Dataset excerpts —

__________

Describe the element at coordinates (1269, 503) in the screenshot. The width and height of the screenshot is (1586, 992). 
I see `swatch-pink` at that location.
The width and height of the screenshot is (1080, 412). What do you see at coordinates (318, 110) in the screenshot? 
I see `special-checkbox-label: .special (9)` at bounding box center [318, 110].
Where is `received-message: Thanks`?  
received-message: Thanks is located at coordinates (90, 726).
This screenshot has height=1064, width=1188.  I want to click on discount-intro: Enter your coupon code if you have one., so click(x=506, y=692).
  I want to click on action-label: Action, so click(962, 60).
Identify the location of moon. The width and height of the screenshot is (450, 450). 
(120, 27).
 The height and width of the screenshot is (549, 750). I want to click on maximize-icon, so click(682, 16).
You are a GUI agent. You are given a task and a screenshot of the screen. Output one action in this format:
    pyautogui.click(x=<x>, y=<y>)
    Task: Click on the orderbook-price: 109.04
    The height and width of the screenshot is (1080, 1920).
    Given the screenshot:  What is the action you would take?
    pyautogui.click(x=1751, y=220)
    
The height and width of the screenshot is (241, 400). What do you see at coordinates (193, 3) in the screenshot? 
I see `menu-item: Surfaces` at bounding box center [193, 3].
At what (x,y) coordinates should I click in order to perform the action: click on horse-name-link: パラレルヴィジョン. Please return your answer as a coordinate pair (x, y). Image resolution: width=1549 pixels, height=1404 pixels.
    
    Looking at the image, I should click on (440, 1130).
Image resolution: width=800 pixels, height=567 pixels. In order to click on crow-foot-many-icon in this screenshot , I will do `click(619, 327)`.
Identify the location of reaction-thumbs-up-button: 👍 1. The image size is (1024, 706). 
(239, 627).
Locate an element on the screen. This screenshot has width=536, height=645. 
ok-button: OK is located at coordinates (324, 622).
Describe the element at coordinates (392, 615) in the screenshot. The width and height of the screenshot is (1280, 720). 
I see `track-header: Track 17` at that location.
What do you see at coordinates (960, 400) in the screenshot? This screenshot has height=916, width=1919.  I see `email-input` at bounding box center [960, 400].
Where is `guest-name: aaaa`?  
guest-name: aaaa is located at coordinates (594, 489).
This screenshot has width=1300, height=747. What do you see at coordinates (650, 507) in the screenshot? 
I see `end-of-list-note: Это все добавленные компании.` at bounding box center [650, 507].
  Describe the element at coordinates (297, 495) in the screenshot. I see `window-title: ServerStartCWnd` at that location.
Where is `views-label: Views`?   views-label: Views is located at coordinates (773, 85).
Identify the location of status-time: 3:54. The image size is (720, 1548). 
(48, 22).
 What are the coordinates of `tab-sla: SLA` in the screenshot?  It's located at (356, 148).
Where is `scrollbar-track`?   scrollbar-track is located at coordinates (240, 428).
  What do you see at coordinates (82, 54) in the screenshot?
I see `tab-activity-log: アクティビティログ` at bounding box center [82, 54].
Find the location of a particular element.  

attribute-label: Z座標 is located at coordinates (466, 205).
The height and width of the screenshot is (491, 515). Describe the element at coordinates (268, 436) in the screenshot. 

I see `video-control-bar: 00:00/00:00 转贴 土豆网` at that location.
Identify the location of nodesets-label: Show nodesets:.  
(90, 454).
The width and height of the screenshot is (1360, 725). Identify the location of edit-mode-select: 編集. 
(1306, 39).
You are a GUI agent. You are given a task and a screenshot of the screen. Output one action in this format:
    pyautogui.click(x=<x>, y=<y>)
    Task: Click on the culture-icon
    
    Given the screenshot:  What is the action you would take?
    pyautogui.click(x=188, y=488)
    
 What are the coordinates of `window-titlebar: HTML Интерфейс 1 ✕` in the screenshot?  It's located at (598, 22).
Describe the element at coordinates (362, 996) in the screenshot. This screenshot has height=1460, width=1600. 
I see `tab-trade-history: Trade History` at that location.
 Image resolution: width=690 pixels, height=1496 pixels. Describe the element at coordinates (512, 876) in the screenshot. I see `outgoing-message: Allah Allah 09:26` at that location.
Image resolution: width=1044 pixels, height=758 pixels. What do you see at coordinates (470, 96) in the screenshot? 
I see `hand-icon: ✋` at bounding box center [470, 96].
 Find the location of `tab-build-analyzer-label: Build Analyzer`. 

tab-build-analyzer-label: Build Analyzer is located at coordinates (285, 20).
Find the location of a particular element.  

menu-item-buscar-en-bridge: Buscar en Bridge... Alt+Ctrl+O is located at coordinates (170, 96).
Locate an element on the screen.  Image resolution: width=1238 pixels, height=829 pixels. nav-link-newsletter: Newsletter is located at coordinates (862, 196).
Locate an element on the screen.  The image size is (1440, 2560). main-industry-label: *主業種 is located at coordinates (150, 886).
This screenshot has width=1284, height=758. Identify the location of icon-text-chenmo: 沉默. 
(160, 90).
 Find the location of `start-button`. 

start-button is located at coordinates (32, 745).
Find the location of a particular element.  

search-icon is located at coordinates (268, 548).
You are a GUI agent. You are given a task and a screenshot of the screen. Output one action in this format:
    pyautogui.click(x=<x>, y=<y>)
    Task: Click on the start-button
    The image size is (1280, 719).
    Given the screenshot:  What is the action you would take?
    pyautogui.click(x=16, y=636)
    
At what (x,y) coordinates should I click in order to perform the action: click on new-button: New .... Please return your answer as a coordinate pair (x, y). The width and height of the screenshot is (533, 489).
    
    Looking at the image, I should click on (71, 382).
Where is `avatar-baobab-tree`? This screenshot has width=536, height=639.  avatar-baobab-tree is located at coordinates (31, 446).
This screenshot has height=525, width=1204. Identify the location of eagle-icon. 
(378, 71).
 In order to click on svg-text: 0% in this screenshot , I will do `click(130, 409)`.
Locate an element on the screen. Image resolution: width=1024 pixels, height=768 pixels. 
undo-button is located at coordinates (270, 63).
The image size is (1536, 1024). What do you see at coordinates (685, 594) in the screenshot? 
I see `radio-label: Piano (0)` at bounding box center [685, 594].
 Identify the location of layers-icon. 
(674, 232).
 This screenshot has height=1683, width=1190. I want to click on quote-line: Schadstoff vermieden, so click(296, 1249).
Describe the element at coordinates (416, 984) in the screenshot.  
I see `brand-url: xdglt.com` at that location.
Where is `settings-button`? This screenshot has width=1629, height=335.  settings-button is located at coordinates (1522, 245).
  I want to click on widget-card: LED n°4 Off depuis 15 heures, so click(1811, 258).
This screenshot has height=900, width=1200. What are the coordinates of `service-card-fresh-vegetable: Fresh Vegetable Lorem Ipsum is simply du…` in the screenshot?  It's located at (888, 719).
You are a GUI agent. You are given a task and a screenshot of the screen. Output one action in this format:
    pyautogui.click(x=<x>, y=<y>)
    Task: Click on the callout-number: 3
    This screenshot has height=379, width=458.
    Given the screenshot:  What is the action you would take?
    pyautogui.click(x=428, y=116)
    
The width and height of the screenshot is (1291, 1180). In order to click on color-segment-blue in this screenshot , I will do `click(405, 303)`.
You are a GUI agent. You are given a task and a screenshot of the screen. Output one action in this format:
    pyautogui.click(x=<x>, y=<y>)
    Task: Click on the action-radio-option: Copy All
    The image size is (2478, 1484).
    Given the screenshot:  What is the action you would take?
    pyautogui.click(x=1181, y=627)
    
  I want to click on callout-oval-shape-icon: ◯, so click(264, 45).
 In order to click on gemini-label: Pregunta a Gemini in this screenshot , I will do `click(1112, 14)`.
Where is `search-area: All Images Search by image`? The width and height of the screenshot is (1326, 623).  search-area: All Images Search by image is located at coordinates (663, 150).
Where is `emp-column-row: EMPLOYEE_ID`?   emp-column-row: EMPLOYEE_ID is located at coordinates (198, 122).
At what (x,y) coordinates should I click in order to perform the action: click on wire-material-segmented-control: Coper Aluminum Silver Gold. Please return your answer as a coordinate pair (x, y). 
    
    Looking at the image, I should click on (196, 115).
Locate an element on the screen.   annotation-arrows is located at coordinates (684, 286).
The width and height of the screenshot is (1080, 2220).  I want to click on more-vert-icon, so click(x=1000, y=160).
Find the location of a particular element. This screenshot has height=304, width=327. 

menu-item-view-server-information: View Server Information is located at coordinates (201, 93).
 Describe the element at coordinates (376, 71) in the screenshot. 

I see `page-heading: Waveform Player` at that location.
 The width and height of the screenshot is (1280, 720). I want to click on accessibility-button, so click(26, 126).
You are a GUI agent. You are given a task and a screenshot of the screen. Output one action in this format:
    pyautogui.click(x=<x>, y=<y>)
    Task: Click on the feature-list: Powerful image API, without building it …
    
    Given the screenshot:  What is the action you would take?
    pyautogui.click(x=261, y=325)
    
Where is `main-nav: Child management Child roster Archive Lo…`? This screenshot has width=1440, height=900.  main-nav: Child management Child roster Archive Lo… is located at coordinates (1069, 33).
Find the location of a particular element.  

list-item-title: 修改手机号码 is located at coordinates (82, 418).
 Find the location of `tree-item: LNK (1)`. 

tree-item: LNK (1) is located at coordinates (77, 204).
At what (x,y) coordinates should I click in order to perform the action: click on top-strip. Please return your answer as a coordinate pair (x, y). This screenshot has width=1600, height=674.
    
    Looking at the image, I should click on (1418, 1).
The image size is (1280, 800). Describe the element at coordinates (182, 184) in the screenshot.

__________

Activity —
Rewrite the records from the line with "Describe the element at coordinates (392, 615)" up to and including the line with "coordinates (773, 85).", putting "What appears" in place of "What do you see" and keeping everything else the same.

Exercise output —
Describe the element at coordinates (392, 615) in the screenshot. The width and height of the screenshot is (1280, 720). 
I see `track-header: Track 17` at that location.
What appears at coordinates (960, 400) in the screenshot? This screenshot has height=916, width=1919.  I see `email-input` at bounding box center [960, 400].
Where is `guest-name: aaaa`?  
guest-name: aaaa is located at coordinates (594, 489).
This screenshot has width=1300, height=747. What appears at coordinates (650, 507) in the screenshot? 
I see `end-of-list-note: Это все добавленные компании.` at bounding box center [650, 507].
  Describe the element at coordinates (297, 495) in the screenshot. I see `window-title: ServerStartCWnd` at that location.
Where is `views-label: Views`?   views-label: Views is located at coordinates (773, 85).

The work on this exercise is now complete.